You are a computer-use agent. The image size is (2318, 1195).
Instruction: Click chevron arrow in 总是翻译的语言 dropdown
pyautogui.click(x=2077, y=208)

○ ○ ○ ○ ○ ○ ○

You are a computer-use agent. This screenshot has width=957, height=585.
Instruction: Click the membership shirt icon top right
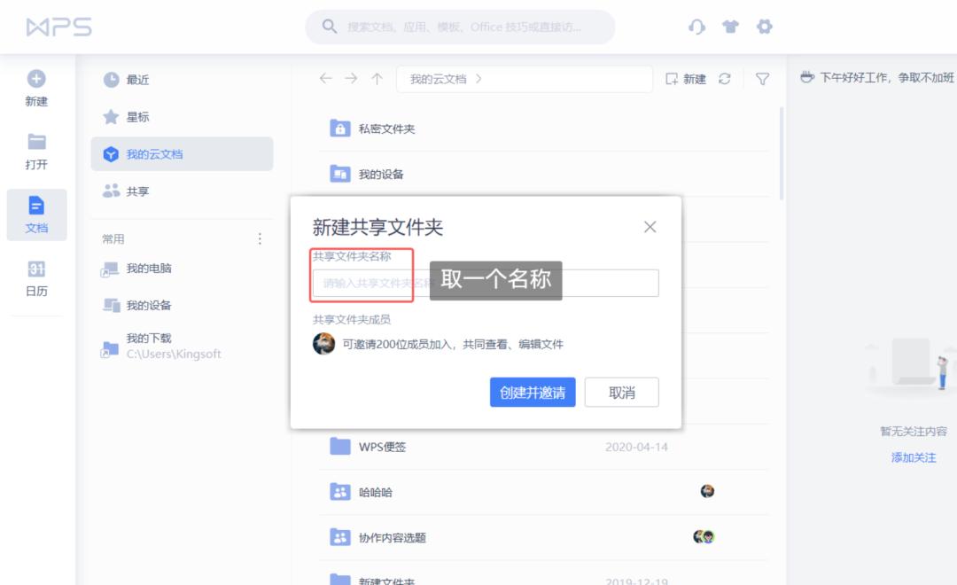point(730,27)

○ ○ ○ ○ ○ ○ ○

*Exercise description*
Wherever a line in the listing contains the word "agent", copy that line out.

*Exercise result*
You are a computer-use agent. The image size is (2318, 1195).
You are a computer-use agent. This screenshot has width=957, height=585.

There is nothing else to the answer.